Solo a partire dalla metà del XIX secolo, di pari passo con lo sviluppo della scienza positivista, i primi antropogeografi (non è una brutta parola...),
utilizzando variabili come l’altitudine, la temperatura media, le precipitazioni medie annue, il tipo e l’andamento dei raccolti, le caratteristiche di flora e fauna, rilevate statisticamente, tentarono di scoprire una possibile correlazione, positiva o negativa che fosse, con il grado di sviluppo economico e sociale dei gruppi umani, tuttavia ancora còlto nelle sue dimensioni puramente materiali come la distribuzione e la densità della popolazione, la ripartizione delle razze umane, la diversità nelle colture, la diversità dei regimi di alimentazione e così via.
Solo in una seconda fase, o per meglio dire, in una fase molto avanzata del precedente approccio scientista, lo studio delle (allora ritenute soltanto possibili) influenze tra l’ambiente naturale e l’uomo cominciò ad essere proposto in una prospettiva completamente rovesciata rispetto alla precedente: più che all’influenza e al condizionamento che l’ambiente naturale sembrava avere sulle società umane, si cominciarono a studiare (quindi si cominciò a prenderne consapevolezza) gli effetti che un certo tipo di sviluppo delle società umane, quello industriale, poteva avere sull’ambiente naturale prendendo, diremmo finalmente, in esame l’impatto macroscopico delle moderne società umane sull’ambiente stesso sotto la forma di disboscamenti, estensione ed espansione delle terre coltivate, attività estrattive minerarie, costruzione di grandi vie di comunicazione terrestre, sbancamenti costieri, bonifiche territoriali e perfino della caccia o dell’addomesticamento di animali ecc.
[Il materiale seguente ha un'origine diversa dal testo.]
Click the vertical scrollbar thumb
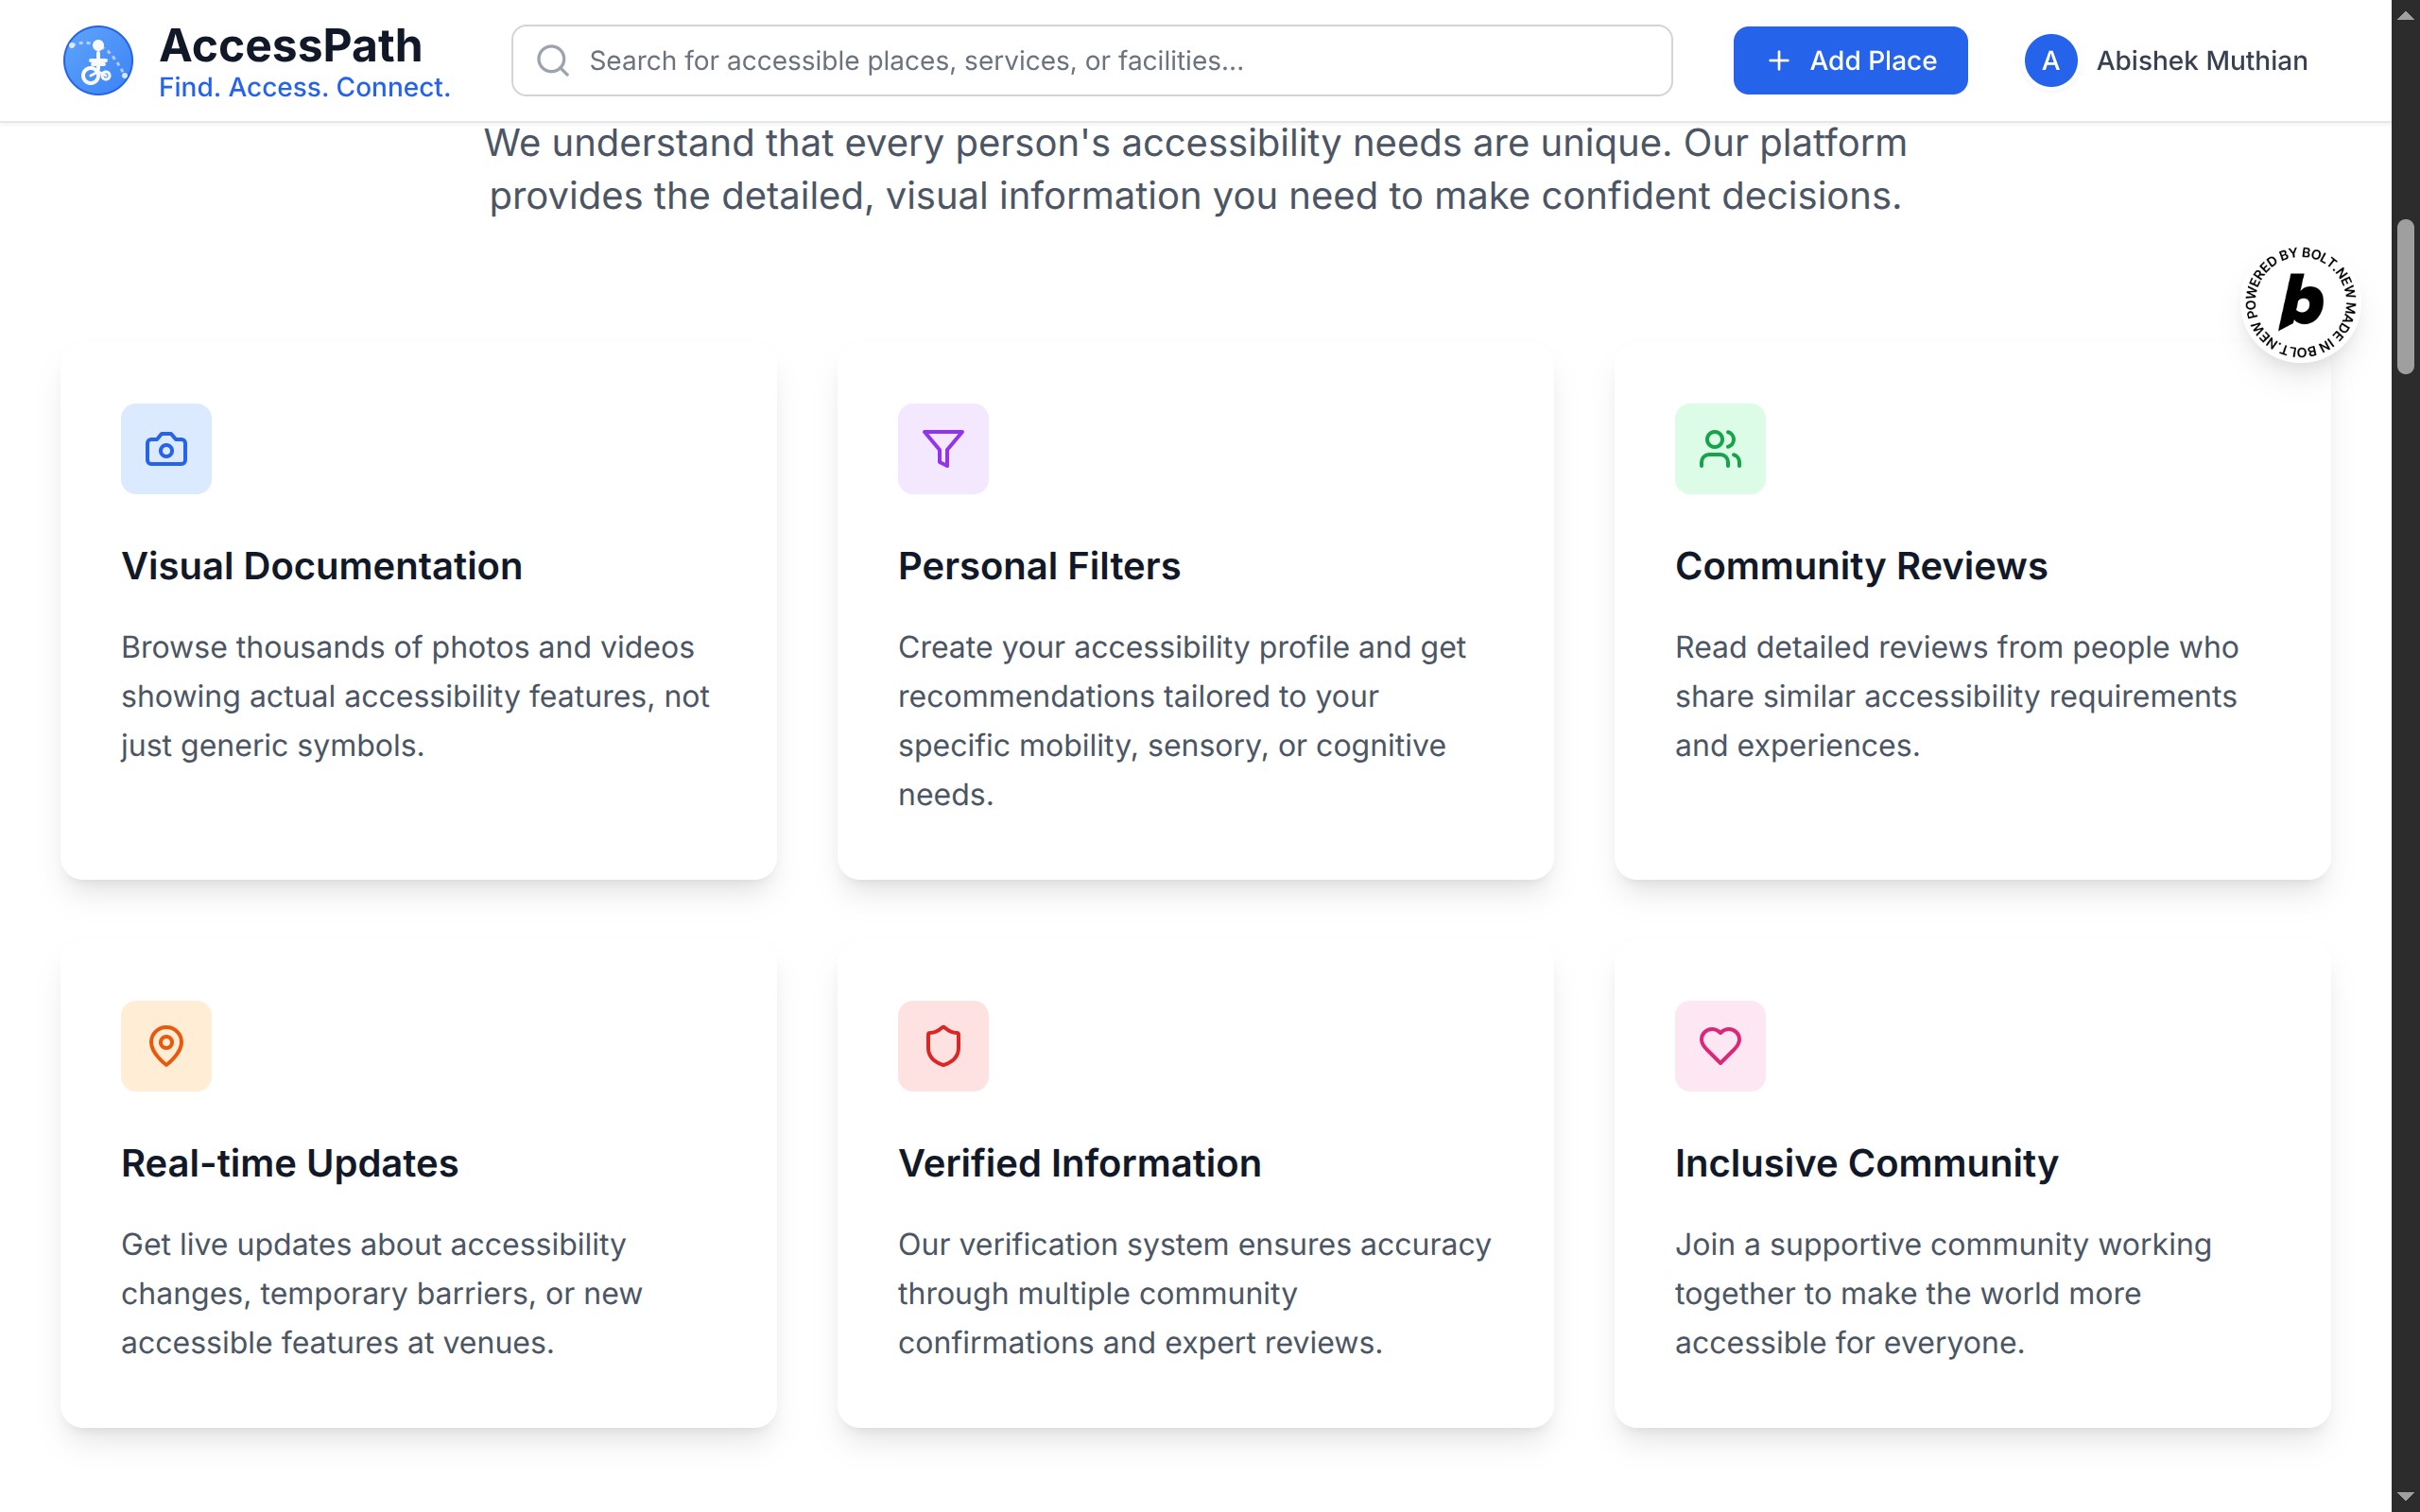The width and height of the screenshot is (2420, 1512). click(x=2405, y=296)
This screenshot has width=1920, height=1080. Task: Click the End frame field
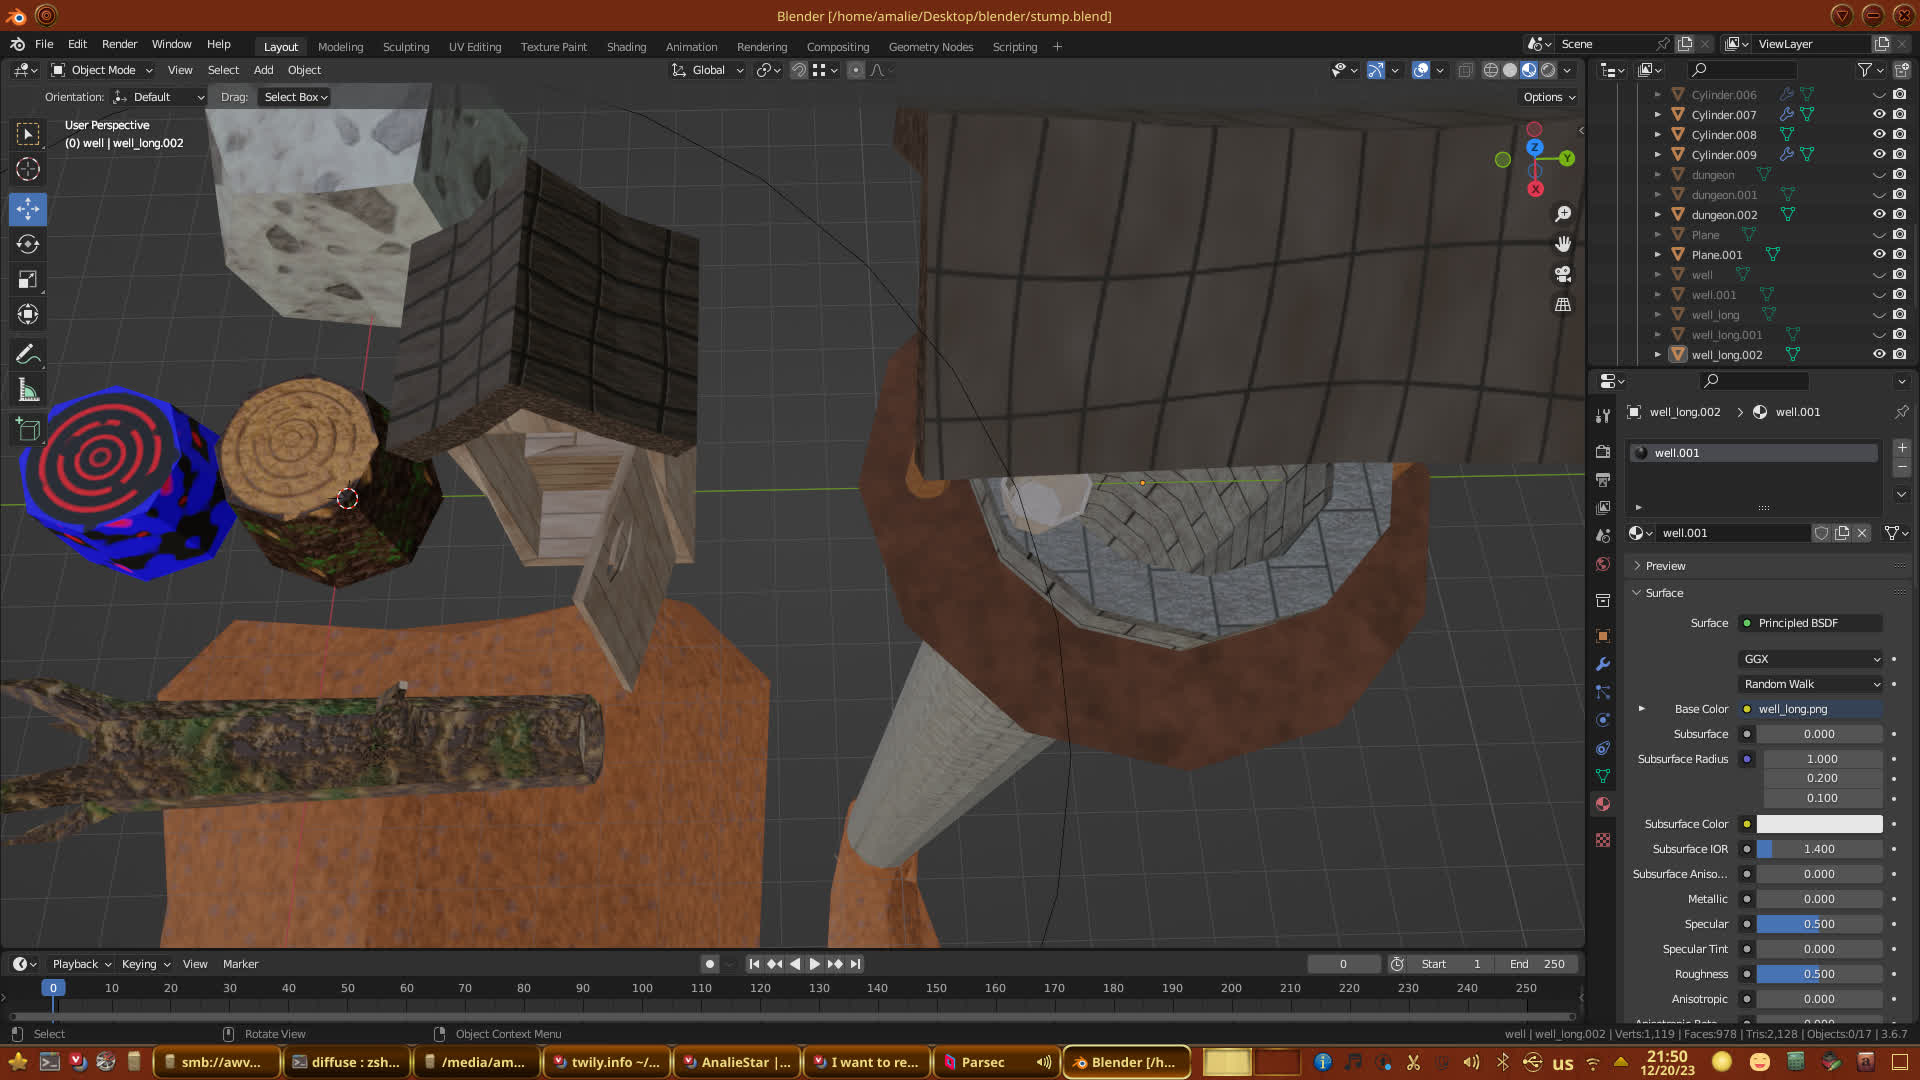(1538, 964)
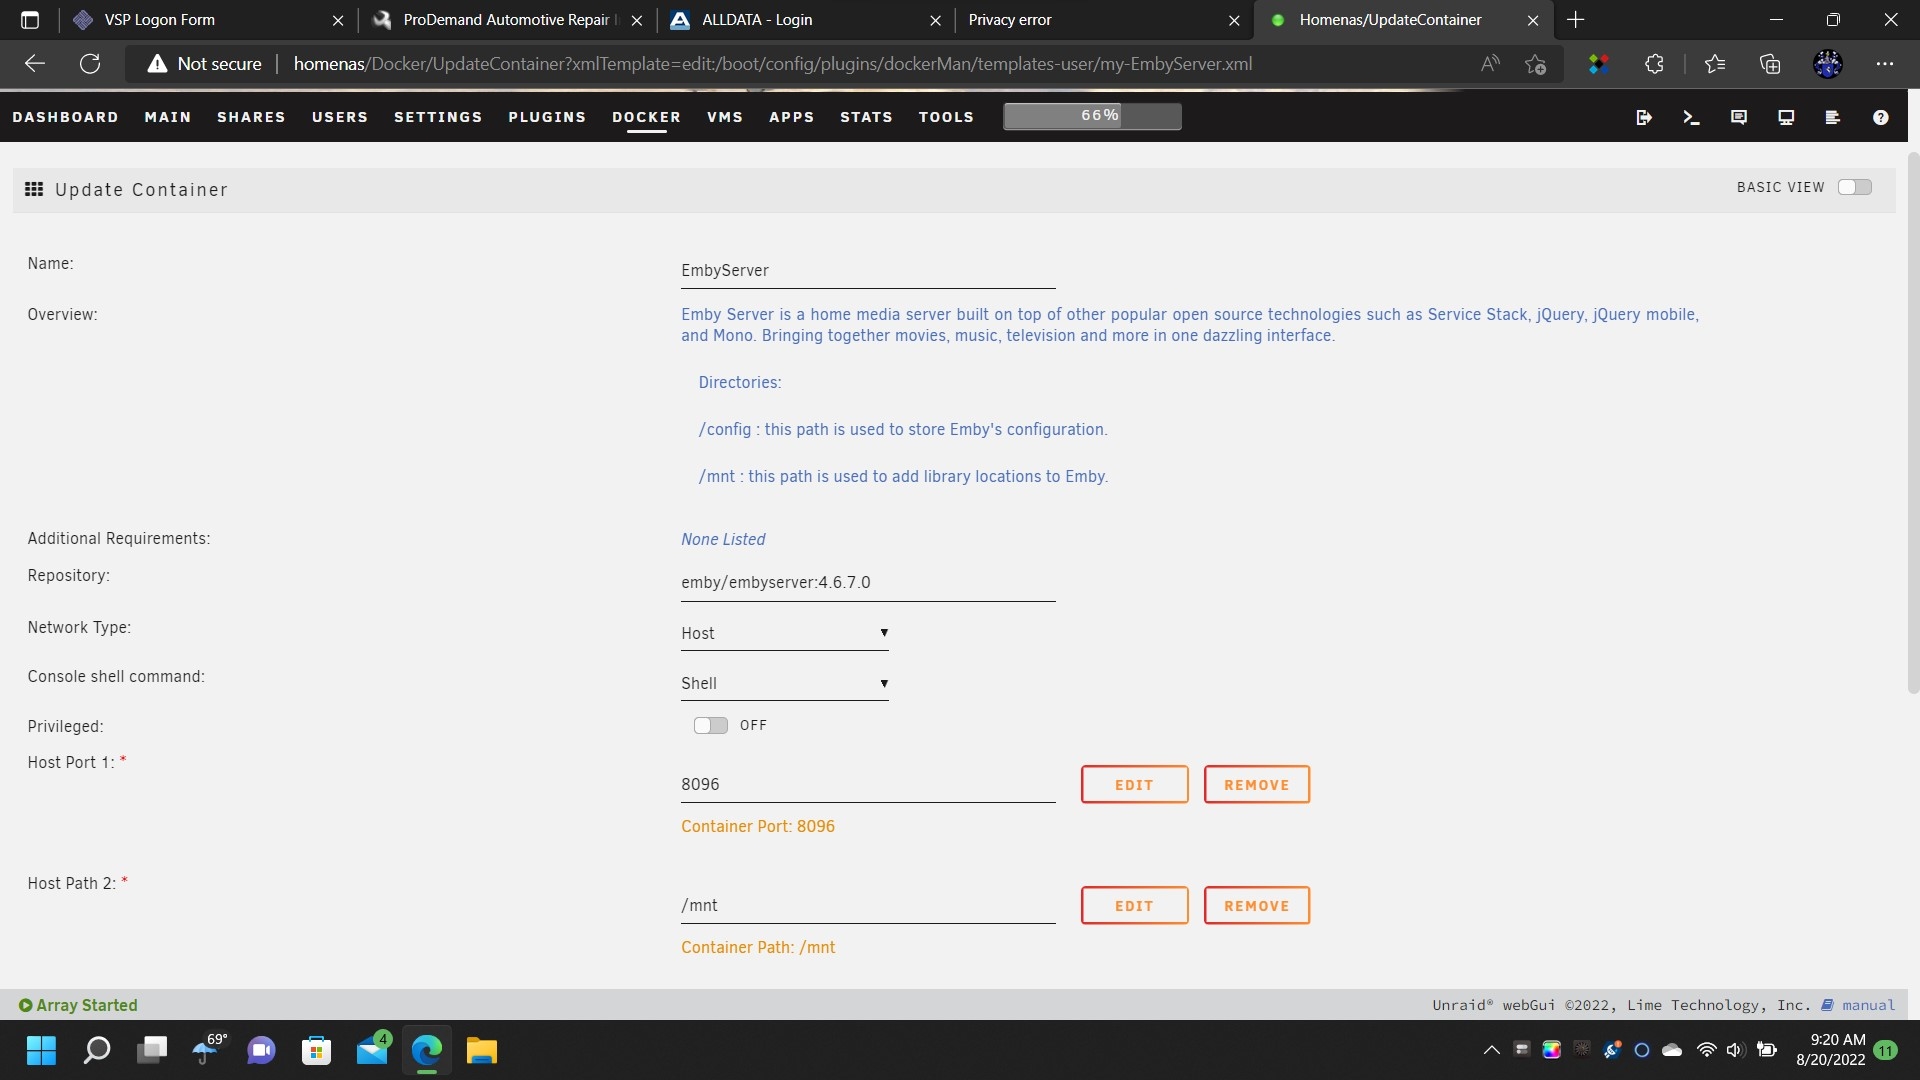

Una terza o, se vogliamo, semplicemente l’ultima in ordine di tempo fase della riflessione sul rapporto tra società ed ambiente naturale, si sta invece svolgendo sotto il segno dell’ecologìa, cioè dello studio dei complessi rapporti che mettono in collegamento tra loro tutti i sistemi organici viventi, animali e vegetali, entro la biosfera (ecosistema). In un primo momento, situabile grosso modo nell’arco temporale degli ultimi 30 anni del XX secolo, ciò è avvenuto focalizzando l’attenzione su alcuni macroscopici aspetti del rapporto comunità umane/ambiente: da un lato fattori culturali veri e propri, come l’”ideologia di rapina” (la credenza cioè che le risorse naturali - acqua, aria, spazio - fossero infinite), dall’altro più specifici fattori strumentali allo sviluppo economico, come lo sviluppo del sistema industriale e perfino le esigenze della geopolitica.
E’ soltanto negli ultimi decenni, in particolare proprio in questo scorcio di inizio del XXI secolo, che il concetto di ambiente naturale è stato collegato piuttosto, nell’uso corrente come in quello degli esperti, a fenomeni critici di assai vasta portata come l’inquinamento, la sovrappopolazione, la carenza di risorse del pianeta, la mutata percezione del rischio tecnologico, i cambiamenti climatici ed altro ancora.
A questi suoi inizi, intorno agli ultimi anni del XX secolo, la teoria sociale dell’ambiente è quindi una teoria della crisi ambientale, costretta cioè, di fronte alle emergenze imposte dalla crisi ambientale nonché dall’affermarsi dell’ecologismo come movimento sociale sempre più esteso, a produrre un processo di ricostruzione teorica fondato su un cambiamento di paradigma, indispensabile per ripensare i rapporti dialettici tra società ed ambiente naturale.
L’interesse per l’ambiente, i suoi temi ed i suoi problemi nelle società avanzate (diremmo post-moderne) è cresciuto sensibilmente. Sono anche sorti movimenti sociali ed associazioni ecologiste che rivendicano la tutela delle risorse naturali e dei paesaggi come una delle vie qualificanti verso un possibile ulteriore sviluppo della società, sono stati predisposti vincoli legislativi (un esempio fra mille la riduzione/eliminazione dei gas CFC, HCFC e alcuni HFC, gas refrigeranti fluorurati che costituiscono la maggior parte dei fluidi utilizzati nelle applicazioni di refrigerazione e condizionamento dell’industria per contrastare l’ampliarsi del buco dell’ozono) e nuovi comportamenti collettivi stanno sviluppandosi un po’ ovunque per ridurre il degrado ambientale. La lotta allo smaltimento illecito ed indiscriminato dei rifiuti è stata potenziata, implementate le azioni di tutela e salvaguardia della biodiversità animale e vegetale.